Before we dig deep into vulnerability, let us start with why transitions are hard. First, they require strength. You must be strong enough to lift your body up and rotate around your center of gravity to place yourself in a new position. Take the underswitch, for example. In this movement the goal is to move from a hand/knee or hand/foot quad position to an inverted crawling position (think: crab crawl). This can only be achieved if certain physiological criteria are met. Core, leg, ankle, shoulder strength; and foot, ankle, shoulder, spine, wrist mobility. The transition requires your entire body to move in a certain way to achieve the goal of turning you over. One leg pulls under, as the shoulder and foot rotate (video example provided below).

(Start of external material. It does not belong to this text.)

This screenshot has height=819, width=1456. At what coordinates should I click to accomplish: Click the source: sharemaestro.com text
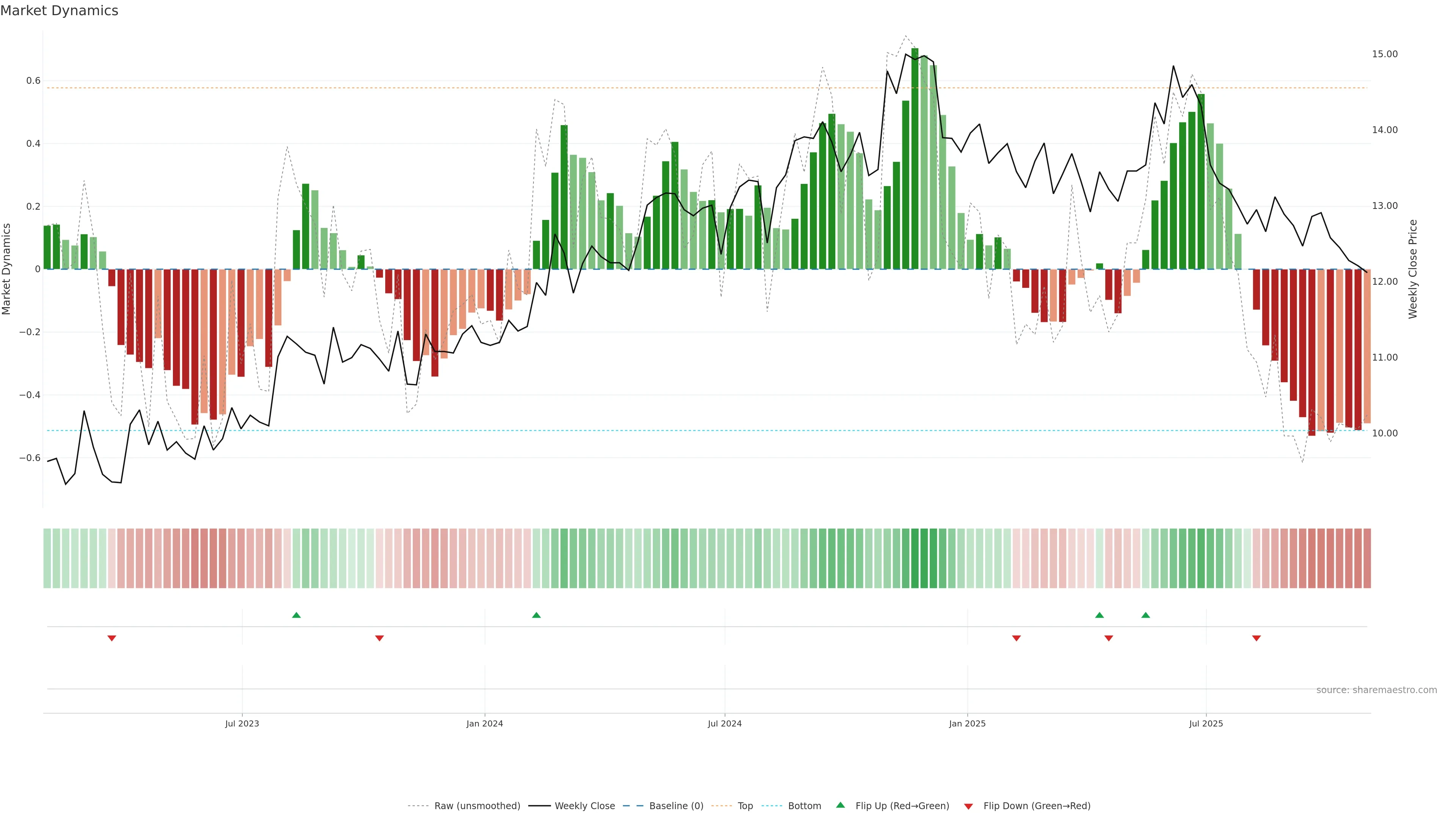pos(1376,690)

Yes, in learning this transition I got tangled up a lot. I would mess up which hand and foot were staying stable, I would fall, it was rough. The word grace did not come to mind. All of this was very humbling.

I have taught the underswitch, as well as other transitions, to many individuals of differing abilities. It is always humbling. Nervous laughter, scowls of frustration, sighs of effort are par for the course. Some give up. Some I must tell to take a break. It is exhausting. Transitions are learning, adapting, moving, and being all at once. It is easy to forget to breathe here, your brain is often working overtime. It is normal to feel vulnerable in transition. There is a lot that is unknown. Will I have the strength to make it over, or will I fall on my butt? Can my shoulder rotate all the way around? How do I get my foot and ankle to do that? Transitions ask us to trust and listen to our bodies. It is a commitment. You cannot hesitate in the middle of a transition when learning. Slowing it down comes AFTER mastery. The vulnerable feeling, it may or may not go away. It will lessen, and eventually, with enough practice, that transition will not require as much work. But it will not ever become easy. Why? Because it requires us to be present.

Deep breath break.

This is where I circle back to the vulnerability part. Transitions highlight weaknesses in our movement capabilities. Highlighted weakness in ourselves makes us feel vulnerable. It does not mean we are weak or less than, simply that we are human and have room for improvement.

Society, however, has trained us to believe that this means we are not good enough. If we listen to that, then it becomes overwhelming to face our own weaknesses. To face perceived weakness, we must first accept them. This is where shame likes to sneak in. We feel ashamed that we are weak. But why? Bodies age, we get injured, we get busy with other life things, we stop moving. Shame says we ARE bad for being weak and incapable, when the reality is that we just became less active. We can accept the guilt of that, but it does not define us. We did not fail or lose anything that we cannot regain. Strength is achievable and recoverable. Capability can be improved upon. Mobility can be practiced. Stability is still there, within us.

We are not bad, we are human.

How do I deal with the vulnerability of transitions? Movement or otherwise, I allow myself to feel those uncomfortable feelings. I allow myself to be present, through the breath, in my body. I collect data and process it logically, sometimes out loud.

For example: ‘My shoulder is tight and not willing to move like I need it to.’
Okay, I can regress to working on shoulder strength and mobility. Maybe I just piece out the rotation part of the transition and practice that first.
Another example: ‘I am afraid that I will fall on my butt.’
Fair enough. I will pay attention to my fear, and then let it go. Besides, I have plenty of padding there to keep me safe if I land on it from a quad position.

My body has done many incredible things, and it has also survived and endured many hard things. To date, it has not completely failed me. I am still alive.

Movement IS vulnerability.
It is seeing every part of ourselves and accepting where we are right now.
The only question left to ask then is:
Are you ready to transition?

Transitioning with vulnerability,

Dr. Jessica


Transitioning takes us from one position to another fluidly, with grace and ease of movement.